What is the Bradford Factor?
The Bradford Factor is a formula used in human resource management as a means of measuring worker absenteeism. It follows the theory that frequent short unplanned absences are more disruptive than longer absences.
It is originated from Bradford University School of Management in the early 1980’s.
Many businesses across the world use the Bradford Factor including Government organisations. It provides a concrete foundation to allow managers to monitor individual staff members absence records by having an assessment score. The process does not record any specific factors affecting absence of the employee such as disability, or a recurring illness over a period of weeks. However, the tool provides an effective strategy to identify patterns of an employee’s absence. The majority of companies utilise the Bradford Factor score as a reliable guide to put comprehensive support in place, and the factor score provides many monitoring procedures for the workforce. In addition, the Bradford Factor can also support an effective staff absence management strategy.

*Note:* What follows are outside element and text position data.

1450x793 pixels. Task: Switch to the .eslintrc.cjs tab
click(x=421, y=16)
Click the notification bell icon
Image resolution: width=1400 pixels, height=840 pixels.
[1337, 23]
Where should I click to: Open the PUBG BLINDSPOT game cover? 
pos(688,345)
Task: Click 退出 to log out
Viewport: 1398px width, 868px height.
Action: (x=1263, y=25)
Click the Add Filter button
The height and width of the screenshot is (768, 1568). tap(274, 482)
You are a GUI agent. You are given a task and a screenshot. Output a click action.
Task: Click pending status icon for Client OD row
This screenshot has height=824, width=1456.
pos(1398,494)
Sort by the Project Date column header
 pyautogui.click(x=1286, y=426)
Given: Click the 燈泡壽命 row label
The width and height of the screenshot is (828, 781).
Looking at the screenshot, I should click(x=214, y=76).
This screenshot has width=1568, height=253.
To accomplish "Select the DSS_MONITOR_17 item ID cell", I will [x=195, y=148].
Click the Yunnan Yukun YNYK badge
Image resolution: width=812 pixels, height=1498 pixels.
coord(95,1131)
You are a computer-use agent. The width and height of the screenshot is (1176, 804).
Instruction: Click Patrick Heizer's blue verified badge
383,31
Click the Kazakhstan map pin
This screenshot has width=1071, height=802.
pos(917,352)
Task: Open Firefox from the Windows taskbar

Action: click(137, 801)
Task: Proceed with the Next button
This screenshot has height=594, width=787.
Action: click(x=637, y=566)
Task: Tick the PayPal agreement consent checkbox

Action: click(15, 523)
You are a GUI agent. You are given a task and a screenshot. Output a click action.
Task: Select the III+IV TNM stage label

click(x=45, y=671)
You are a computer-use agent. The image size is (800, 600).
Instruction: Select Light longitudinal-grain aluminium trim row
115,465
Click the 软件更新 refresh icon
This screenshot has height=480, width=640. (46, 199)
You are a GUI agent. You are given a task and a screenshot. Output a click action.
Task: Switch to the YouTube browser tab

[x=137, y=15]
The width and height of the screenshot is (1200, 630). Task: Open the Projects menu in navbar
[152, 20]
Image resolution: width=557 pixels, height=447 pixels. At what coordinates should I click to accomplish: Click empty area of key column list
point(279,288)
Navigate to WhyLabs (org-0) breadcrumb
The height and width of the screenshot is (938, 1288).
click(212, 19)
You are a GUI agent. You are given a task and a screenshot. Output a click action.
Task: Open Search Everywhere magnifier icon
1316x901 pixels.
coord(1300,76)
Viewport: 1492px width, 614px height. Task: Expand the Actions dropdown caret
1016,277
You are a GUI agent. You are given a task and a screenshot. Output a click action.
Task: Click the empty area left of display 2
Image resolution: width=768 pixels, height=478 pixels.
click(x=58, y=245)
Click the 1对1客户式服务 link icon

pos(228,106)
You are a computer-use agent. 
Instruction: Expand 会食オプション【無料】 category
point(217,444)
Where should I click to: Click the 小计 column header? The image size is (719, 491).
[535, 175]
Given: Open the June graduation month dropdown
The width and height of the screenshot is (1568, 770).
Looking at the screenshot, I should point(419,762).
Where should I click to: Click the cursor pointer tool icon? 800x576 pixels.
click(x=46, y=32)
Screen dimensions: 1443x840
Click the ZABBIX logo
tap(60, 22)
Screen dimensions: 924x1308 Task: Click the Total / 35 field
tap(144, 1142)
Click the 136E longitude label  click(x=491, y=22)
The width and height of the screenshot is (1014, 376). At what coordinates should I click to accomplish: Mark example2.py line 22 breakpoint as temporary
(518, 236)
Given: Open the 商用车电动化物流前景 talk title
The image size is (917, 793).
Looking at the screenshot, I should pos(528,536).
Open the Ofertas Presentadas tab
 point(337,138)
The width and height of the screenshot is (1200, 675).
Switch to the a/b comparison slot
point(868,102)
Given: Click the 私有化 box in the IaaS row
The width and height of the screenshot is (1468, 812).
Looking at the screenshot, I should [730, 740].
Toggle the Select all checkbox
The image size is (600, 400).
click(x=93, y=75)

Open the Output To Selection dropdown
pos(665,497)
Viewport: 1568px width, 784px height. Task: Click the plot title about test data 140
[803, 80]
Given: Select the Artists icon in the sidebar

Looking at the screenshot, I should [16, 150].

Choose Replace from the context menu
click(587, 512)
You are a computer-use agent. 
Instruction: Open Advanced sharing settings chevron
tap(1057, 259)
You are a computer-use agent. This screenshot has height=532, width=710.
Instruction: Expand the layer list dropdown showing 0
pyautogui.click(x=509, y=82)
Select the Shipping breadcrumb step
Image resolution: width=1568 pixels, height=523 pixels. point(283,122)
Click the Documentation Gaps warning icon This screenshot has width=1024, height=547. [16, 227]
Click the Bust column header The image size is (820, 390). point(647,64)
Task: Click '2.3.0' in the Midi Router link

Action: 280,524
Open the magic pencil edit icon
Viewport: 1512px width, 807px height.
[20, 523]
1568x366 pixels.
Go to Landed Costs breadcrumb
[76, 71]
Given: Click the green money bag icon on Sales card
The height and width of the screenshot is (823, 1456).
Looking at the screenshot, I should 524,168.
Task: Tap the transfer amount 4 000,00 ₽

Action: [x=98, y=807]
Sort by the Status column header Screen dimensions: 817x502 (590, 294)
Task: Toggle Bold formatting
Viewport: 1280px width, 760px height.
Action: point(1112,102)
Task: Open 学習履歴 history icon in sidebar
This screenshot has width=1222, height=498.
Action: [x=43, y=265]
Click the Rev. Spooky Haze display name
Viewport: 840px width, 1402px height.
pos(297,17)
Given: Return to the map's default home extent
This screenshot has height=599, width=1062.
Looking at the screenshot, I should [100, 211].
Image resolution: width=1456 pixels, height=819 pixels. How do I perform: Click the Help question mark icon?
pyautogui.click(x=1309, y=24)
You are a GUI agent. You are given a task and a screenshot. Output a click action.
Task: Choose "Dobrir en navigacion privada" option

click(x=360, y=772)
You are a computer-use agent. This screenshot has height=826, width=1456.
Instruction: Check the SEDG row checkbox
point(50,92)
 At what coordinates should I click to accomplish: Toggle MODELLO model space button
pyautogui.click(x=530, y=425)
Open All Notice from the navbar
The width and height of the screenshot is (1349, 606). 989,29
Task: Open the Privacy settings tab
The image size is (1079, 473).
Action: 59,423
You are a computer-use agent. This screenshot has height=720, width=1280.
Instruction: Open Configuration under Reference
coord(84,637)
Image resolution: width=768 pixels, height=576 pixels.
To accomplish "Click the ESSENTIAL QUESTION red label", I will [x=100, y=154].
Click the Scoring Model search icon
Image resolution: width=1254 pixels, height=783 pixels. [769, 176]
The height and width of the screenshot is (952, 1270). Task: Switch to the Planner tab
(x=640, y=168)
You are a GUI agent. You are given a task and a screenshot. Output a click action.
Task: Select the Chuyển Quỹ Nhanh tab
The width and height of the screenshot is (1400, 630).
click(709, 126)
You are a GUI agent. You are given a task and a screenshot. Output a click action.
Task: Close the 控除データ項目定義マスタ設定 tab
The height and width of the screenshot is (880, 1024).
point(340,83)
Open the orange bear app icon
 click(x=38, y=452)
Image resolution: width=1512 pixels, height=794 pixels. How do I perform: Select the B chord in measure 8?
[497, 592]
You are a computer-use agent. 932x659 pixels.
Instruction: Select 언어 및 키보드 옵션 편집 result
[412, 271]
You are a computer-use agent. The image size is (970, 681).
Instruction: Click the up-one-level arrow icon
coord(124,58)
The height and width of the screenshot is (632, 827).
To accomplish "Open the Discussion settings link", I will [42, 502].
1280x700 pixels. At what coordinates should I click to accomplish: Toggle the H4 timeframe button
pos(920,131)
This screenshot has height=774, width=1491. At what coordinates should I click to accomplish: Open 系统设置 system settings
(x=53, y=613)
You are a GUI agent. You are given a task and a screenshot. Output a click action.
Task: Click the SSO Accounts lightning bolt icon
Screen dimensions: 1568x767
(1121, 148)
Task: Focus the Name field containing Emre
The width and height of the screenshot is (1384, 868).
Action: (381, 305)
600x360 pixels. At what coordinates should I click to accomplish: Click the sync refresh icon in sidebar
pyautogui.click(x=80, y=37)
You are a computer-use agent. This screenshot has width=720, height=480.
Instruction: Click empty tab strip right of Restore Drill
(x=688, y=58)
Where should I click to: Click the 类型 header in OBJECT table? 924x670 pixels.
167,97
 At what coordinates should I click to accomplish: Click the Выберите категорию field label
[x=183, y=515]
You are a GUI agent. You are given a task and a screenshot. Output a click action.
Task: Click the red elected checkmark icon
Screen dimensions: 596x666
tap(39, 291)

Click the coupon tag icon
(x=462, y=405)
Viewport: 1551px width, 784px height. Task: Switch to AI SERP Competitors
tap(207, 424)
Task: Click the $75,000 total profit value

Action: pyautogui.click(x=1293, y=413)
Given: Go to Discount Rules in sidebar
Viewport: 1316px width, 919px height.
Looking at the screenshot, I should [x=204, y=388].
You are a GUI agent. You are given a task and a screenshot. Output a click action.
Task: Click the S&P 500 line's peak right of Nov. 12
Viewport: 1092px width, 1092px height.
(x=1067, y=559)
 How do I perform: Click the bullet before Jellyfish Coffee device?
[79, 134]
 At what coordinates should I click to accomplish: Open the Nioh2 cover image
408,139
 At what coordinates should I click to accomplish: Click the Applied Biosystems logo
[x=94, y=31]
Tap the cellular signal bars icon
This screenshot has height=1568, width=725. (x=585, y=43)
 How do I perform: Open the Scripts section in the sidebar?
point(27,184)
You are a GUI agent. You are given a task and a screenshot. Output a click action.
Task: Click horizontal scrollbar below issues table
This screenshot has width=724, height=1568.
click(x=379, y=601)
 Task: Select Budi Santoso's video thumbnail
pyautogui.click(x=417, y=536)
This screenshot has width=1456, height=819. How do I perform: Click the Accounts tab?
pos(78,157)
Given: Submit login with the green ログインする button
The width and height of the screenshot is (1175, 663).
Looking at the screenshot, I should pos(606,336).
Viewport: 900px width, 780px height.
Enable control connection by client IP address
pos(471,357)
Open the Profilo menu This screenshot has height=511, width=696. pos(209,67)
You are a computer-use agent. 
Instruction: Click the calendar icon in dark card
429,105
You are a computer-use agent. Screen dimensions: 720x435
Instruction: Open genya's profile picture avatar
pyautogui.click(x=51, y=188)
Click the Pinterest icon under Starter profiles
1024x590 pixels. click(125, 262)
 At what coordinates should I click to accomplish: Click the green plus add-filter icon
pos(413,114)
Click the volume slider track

Modern Time and Attendance systems combine with the Bradford Factor in order to identify trends and patterns for the short term and long term absence of employee’s.
How is it Calculated?
The Bradford factor is calculated using the follwing Formula:
S2 x D = B
- S is the total number of separate absences by an individual
- D is the total number of days of absence by that individual
- B is the Bradford Factor score
The score allows HR managers & on-site managers to monitor absenteeism during any set period. Many companies identify a running year as an acceptable period.
Is it fair to use the Bradford Factor?
The Bradford Factor is a mathematical trigger which means that every employee gets the same treatment from the HR department and personal opinions and relationships can be put aside. This has the advantage of being impartial, is so the HR manager cannot be accused of taking action against an employee because they dislike them, or they like someone. Because of the number-based assessment, this factor eliminates all special treatment, as each individual gets treated the same.
However, as a stand-alone concept of absentee management, it is fundamentally flawed, which means the process is giving every employee the same treatment. Some employees could have a genuine medical condition which will influence and impact the number of times the employee takes off sick more than the average work colleague.
This can be adjusted with manual trigger points depending on the employee’s health conditions.